【体験型観光が日本を変える 186】アフターコロナは時間使いを意識 体験体験教育企画社長 藤澤安良


 新型コロナウイルスは人によって症状がさまざまらしい。74歳のどちらかといえば高齢者になる米国のトランプ大統領は入院からわずか3日で退院し仕事場に復帰している。果たして本当に陰性になったのか、周囲のスタッフら、クラスターともいえる20人以上の感染者がいるというのに動き回っている。

 まるで軽い風邪のようなものだとアピールするつもりなのだろうか、10日や2週間という暗黙の回復期間は一体何なのだろう。最高の医療スタッフに手厚く看護される特殊な人が他にいない中で、まねをして動き回る人が出ないことを望むばかりである。米国のトップの奇妙な価値観に感染拡大の心配は残ってしまう。

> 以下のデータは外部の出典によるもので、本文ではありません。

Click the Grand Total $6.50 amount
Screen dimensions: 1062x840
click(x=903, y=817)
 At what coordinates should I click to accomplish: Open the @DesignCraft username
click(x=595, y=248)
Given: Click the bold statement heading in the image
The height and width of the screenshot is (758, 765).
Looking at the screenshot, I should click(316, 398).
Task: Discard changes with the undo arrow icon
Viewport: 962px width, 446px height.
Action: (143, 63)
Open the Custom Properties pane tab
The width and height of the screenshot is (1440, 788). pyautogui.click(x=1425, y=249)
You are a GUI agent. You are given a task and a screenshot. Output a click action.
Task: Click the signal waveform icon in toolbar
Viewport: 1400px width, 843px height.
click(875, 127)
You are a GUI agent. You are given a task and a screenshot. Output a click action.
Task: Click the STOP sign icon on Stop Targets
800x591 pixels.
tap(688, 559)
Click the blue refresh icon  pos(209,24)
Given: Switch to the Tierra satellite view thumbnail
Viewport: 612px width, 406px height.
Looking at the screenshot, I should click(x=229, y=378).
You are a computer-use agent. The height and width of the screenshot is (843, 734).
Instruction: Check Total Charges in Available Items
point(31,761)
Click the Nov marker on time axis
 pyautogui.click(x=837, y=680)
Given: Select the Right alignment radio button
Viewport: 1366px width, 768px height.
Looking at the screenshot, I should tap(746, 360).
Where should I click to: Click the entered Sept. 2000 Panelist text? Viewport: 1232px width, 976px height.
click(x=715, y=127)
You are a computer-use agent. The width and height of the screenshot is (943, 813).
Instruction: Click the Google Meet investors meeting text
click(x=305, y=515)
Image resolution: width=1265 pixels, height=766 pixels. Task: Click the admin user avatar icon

 日本ではコロナ禍の影響もあって厚生労働省の調べで雇い止めと言われる人が6万3千人にも及んでいる。製造業やサービス業が多く、飲食や宿泊業で1万8千人を超えた。つまりは、3月からのほぼ動いていない半年の影響は極めて深刻で、「Go Toトラベル」の効果を待てないまま、観光産業への影響は大きい。それは同時に運輸業にも及ぶ。

 航空機、鉄道、高速バス、貸し切りバスなど大きな金額の赤字が出ており、減給や賞与の減額やそれすらない場合もあるなど雇用にも大きく影響を及ぼしている。さらには、継続のために多くの資金調達が必要になり、大手企業では数千億円に上る場合もある。それでも、未来に向かわなければならない。

 早くコロナ禍を脱出し、政治も企業も新しいアフターコロナに向かう道筋を示さなければならない。夢と希望を語り、それを現実にする行動力が求められている。

 コロナでの大きな赤字を計上するJR東日本は、アフターコロナを見据えた中で、航空機の札幌便との時間競争に戦いを挑む。東北新幹線が2031年の札幌までの延伸時に東京から4時間半を目指して、盛岡から新青森間で時速260キロから320キロにスピードアップし、5分間短縮するための防音工事を開始するとのこと。

 また、上野から大宮の埼玉県区間は110キロから130キロにするとしており、1分短縮になるという。その両方で6分の短縮となり、工事費は約130億円にも上ることが予定されている。まさに、タイムイズマネーである。

 時間は放っておいても、何もしなくても過ぎてゆくが、改めて時を大切に使わなければならないと思う。しかし、何もしない時間が人の活力や鋭気につながることもある。仕事を効率よくすべき時なのに、さぼるのはあまり誰も幸せにはしない。

 アフターコロナの時代は、時間使いのメリハリが必要になる。浮いた時間で何をすれば心豊かになるのか。今までの価値観にとらわれず、「新しい価値創造」が必要な変革の時代となる。それは同時に都市一極集中からの脱却を目指す地方の時代でもある。

 誰かがやってくれるだろうと待っているだけでは何も起こらない。諦めからも脱却しなければならない。企画し提案し行動するという攻めの時代にしなければコロナ後の未来は開けない。